*** Opening Data extract ***
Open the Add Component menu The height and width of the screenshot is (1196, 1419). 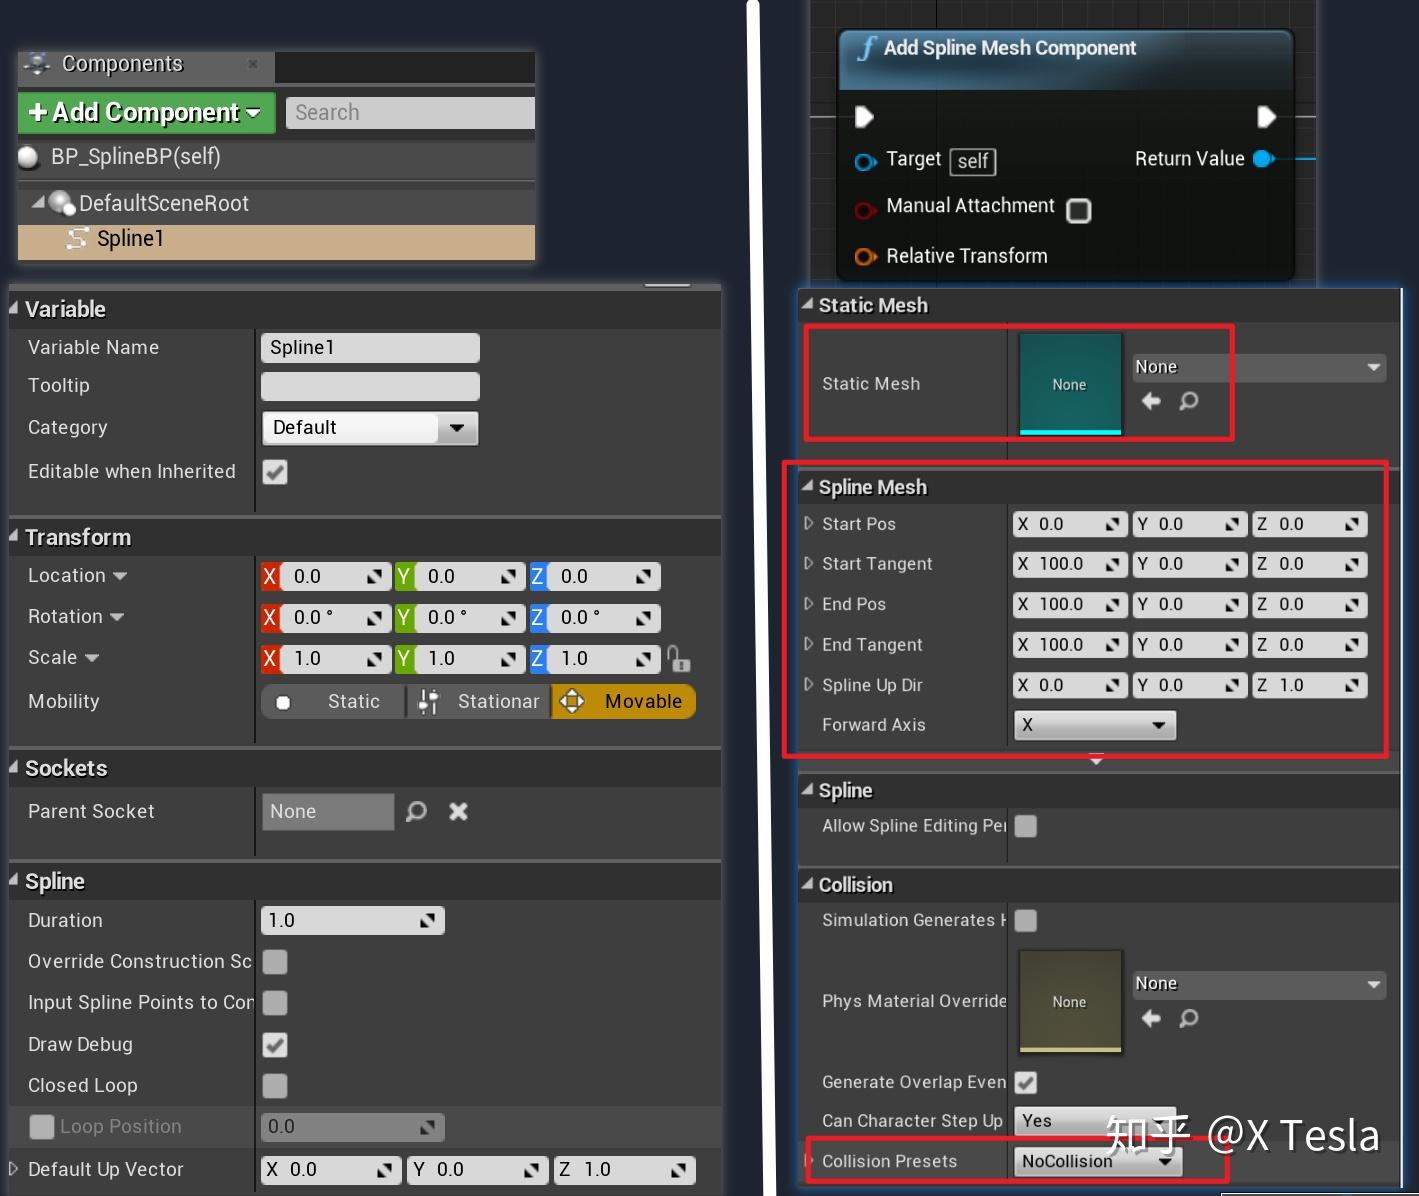tap(145, 112)
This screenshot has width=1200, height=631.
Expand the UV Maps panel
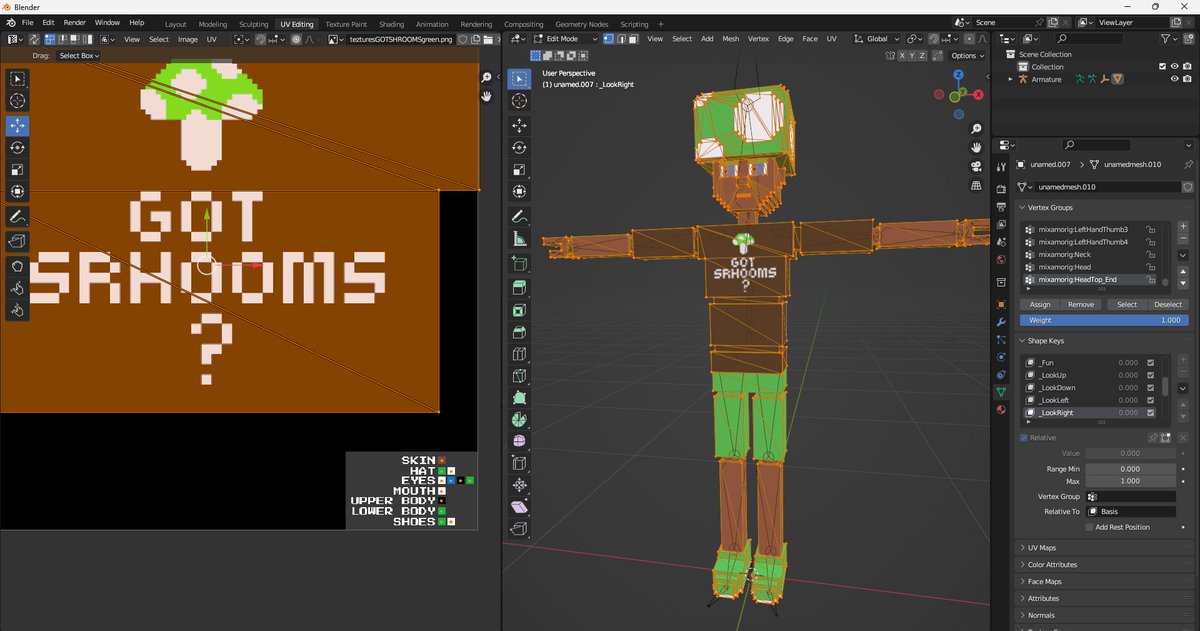pos(1041,548)
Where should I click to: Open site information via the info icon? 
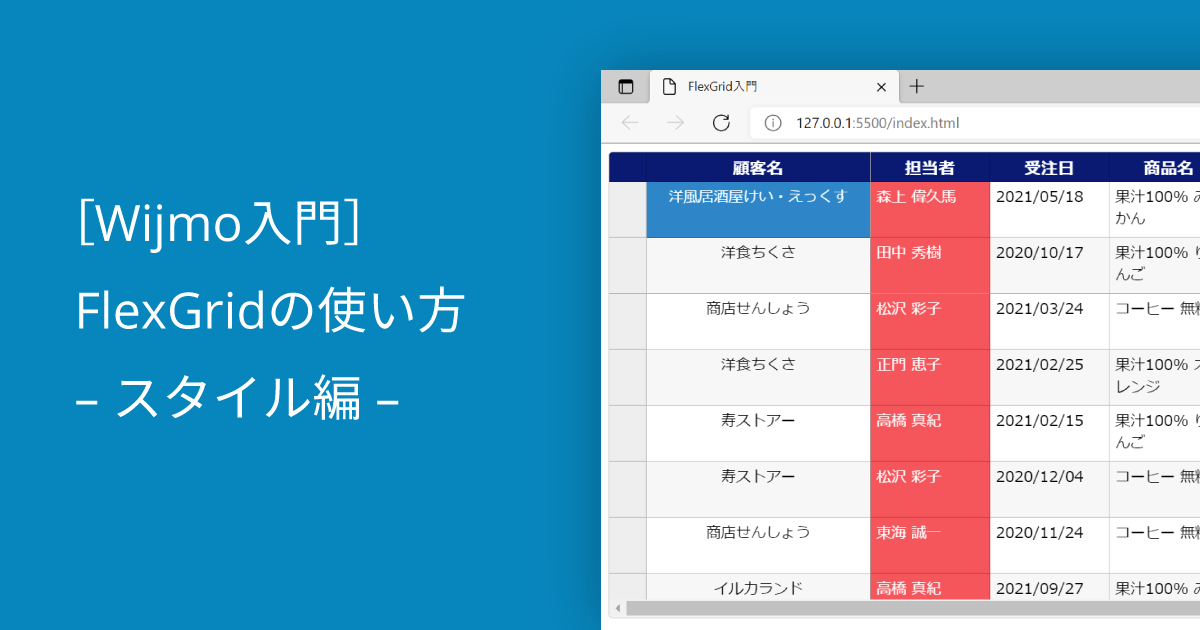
*** Closing Data extract ***
## Work to complete
What you return must match, line for line, the span from the line containing "This screenshot has width=1200, height=631." through the last line of the listing above, with every picture omitted.

## Solution to this exercise
This screenshot has width=1200, height=631.
Expand the UV Maps panel
pos(1041,548)
Where should I click to: Open site information via the info icon? 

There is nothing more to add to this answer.